In some examples, the vehicle can receive 706 a user input to create a path for the vehicle to travel along. The user input can include one or more of a path (e.g., path 320), an endpoint (e.g., endpoint 420), a vehicle pose (e.g., vehicle pose 520), or a series of waypoints (e.g., waypoints 620), for example. In some examples, the user input can be provided at a user interface of a computing device, such as a mobile device (e.g., a smartphone, a tablet, etc.) or an in-vehicle device (e.g., an infotainment panel or other in-vehicle device). The device can include a touch screen to allow for touch input using the user's finger, a stylus, or other object, for example. In some examples, other input devices, such as a keyboard or a mouse, are possible.

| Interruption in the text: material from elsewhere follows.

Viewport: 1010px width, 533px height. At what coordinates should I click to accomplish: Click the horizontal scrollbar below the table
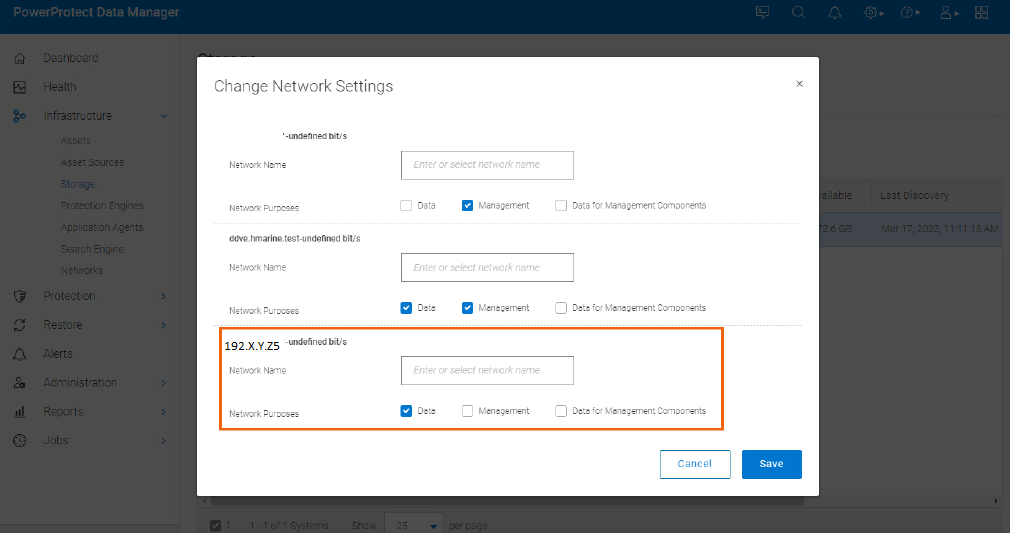pyautogui.click(x=600, y=500)
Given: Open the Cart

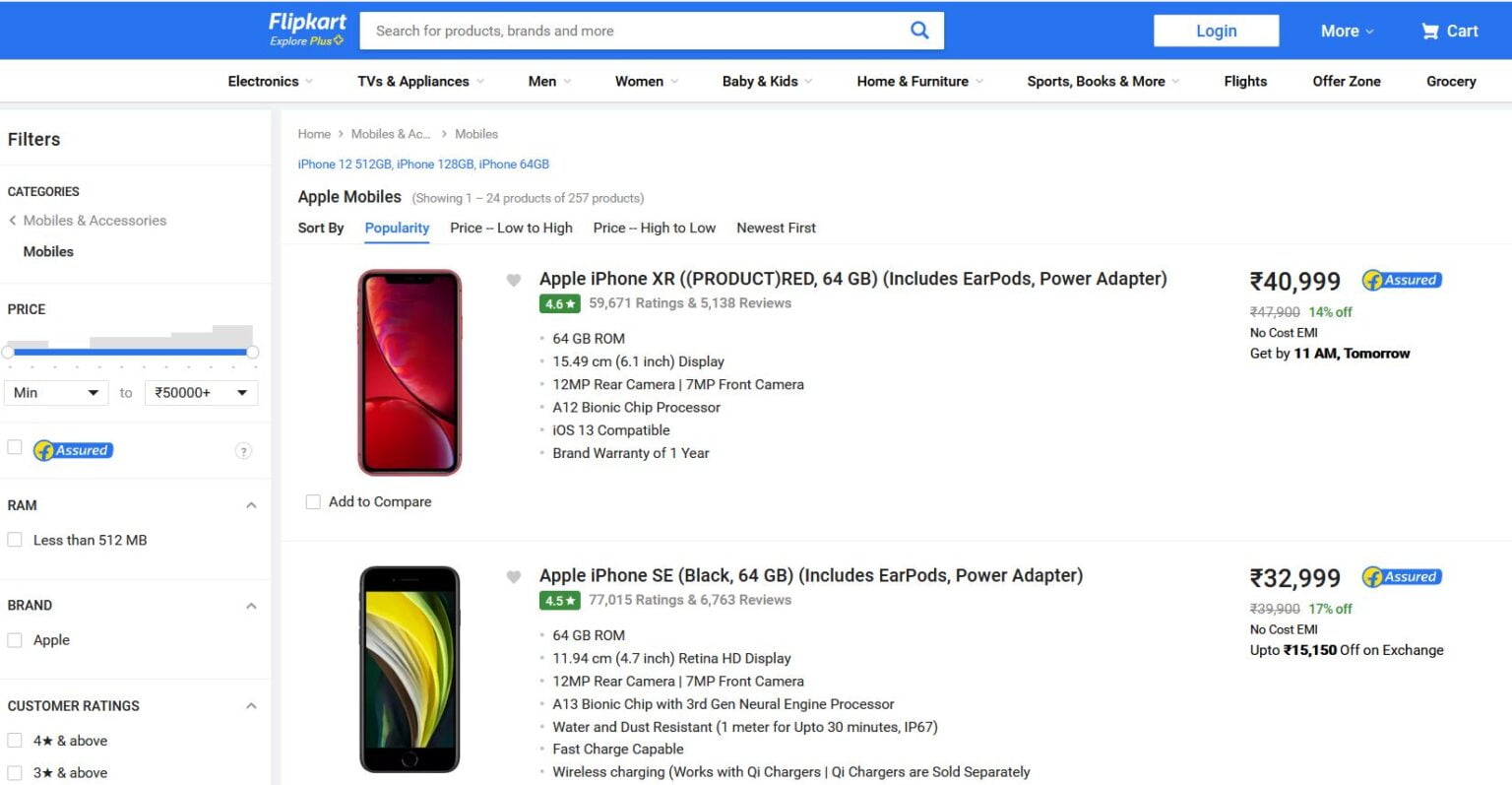Looking at the screenshot, I should pyautogui.click(x=1448, y=31).
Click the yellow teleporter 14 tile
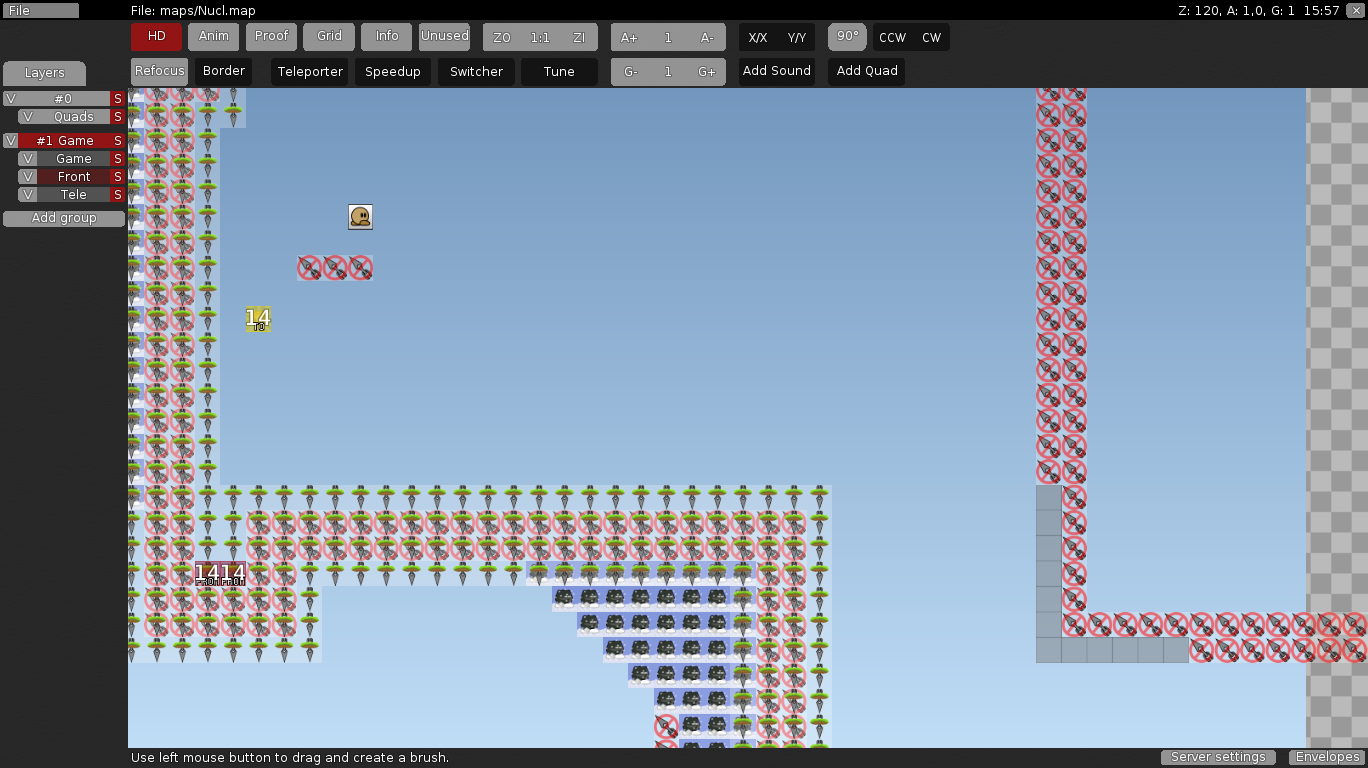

In some examples, the vehicle can generate 708 a path from its current location to a second location, such as a parking spot. In some examples, a path can be provided by user input in the form of a user-provided path (e.g., path 320) or a series of waypoints (e.g., waypoints 620). Additionally or alternatively, an onboard computer included in the vehicle can use a searching algorithm to determine a minimum path to a user-provided endpoint (e.g., endpoint 420) or vehicle pose (e.g., vehicle pose 520). In some examples, the path can be displayed at a user interface including an occupancy grid map of the vehicle's surroundings.

In some examples, the vehicle can smooth 710 the generated 708 path. The onboard computer of the vehicle can perform a smoothing algorithm to eliminate sharp turns from the path. In some examples, smoothing can further include applying a constraint to the path to require a predetermined distance between the vehicle and its surroundings to avoid a collision. In some examples, the finalized path can be displayed at a user interface including an occupancy grid map of the vehicle's surroundings.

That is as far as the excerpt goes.